The same mechanism is already used elsewhere (fossilization) so it’s not really a bleeding edge tech.

This was a simple example, and trivially easy to append a snapshot ID (and other stuff) to $PROC_NAME.

Quite frankly, I consider this the preferred method to avoid two backups running on the same ID.

Let’s say you ‘detect’ another backup, what you gonna do other than to abort the whole backup anyway? It’d be undesirable to allow both backups to complete - even if they save to different revision numbers - so why waste resources while they run 'til the end?

I’d want it to stop at the earliest opportunity and run one instance. -comment let’s you do exactly that.

So you’re talking about a lock file?

Duplicacy randomises .tmp files to allow concurrency - doing anything else forces you to run a second backup, because you can’t be sure any placeholder didn’t get left there by an aborted run.

Then what to do about other backends?

What to do about multiple prune runs?

There could be an argument made about using a local lock file for all such occurrences - say one for each ID, perhaps with a timeout, or even an internal ps check built-in. Fine. But I’m just not convinced changing the behaviour on the backend is necessary or as easily achievable as is claimed, without fucking things up.

Oops. Indeed. We don’t want that.

The lock-less solution would be to use guids for revision file names, thus letting both backups to proceed.

With guids it will “just work” — both backups will succeed. The “version number” will be meaningless — but nobody cares about it anyway — time of the snapshot is what’s important.

I don’t think revision names are used anywhere outside of revision management, so I don’t think anything will get screwed.

You still wouldn’t want two backups running at the same time on the same ID.

GUIDs sound like it’d need some kinda database, which you’d have to read the contents of a file (or all files) for.

Revision numbers are dead simple to understand and behave (correctly so) as a sequence number, which you only have to list the directory contents to know how to do the next backup.

(Duplicacy also allows revision ranges as a flag - although I’d love if it wouldn’t error out when individual revisions in a specified range don’t exist )

Sure you could replace this number with a date in the format YYYYMMDDHHmmss but that doesn’t necessarily solve anything unless you add microseconds as well (ssssss), and even that doesn’t completely eliminate the problem. If I have to manually triage or diagnose issues on a storage, I’d much rather see simple version numbers than long ass timestamps or random IDs!

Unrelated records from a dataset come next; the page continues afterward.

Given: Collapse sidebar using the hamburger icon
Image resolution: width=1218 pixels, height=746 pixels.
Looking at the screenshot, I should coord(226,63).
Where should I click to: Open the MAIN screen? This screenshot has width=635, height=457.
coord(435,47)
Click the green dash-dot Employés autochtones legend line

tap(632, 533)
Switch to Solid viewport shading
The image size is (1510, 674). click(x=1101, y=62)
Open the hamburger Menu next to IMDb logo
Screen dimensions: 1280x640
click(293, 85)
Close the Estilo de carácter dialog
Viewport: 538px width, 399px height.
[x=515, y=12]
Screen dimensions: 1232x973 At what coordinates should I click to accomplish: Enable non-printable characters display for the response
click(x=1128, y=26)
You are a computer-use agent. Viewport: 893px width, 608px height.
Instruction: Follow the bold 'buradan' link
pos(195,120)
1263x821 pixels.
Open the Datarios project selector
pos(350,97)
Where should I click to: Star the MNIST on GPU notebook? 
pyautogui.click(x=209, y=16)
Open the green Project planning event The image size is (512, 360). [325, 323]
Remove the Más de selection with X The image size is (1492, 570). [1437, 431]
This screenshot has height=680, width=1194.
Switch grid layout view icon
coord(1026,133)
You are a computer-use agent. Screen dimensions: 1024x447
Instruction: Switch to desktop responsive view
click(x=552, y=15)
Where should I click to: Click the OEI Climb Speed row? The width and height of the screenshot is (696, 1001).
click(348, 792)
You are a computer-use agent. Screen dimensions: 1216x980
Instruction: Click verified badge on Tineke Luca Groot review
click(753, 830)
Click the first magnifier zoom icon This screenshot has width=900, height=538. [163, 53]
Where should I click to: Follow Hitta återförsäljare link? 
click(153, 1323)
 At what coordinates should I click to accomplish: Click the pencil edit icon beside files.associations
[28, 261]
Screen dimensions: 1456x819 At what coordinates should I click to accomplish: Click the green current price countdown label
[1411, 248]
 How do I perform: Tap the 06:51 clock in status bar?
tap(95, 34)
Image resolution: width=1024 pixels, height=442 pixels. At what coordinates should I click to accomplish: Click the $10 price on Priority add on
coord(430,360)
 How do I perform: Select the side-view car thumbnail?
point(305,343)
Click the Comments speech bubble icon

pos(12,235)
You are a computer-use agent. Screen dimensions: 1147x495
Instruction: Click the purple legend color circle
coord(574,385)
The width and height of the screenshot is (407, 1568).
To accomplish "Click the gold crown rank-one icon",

If it were me, I’d rather not take the risk. This so-called bug is incredibly rare to trigger and avoidable through current means, to warrant tinkering with all the different types of backends at this stage.

IMO this whole issue can be fixed by creating (locally) a classic .duplicacy\cache\<ID>\.lock.

This is FAR more preferable to having a placeholder on a remote backend, or some complicated manipulation with revision naming. A second backup is stopped instantly and the bug is prevented.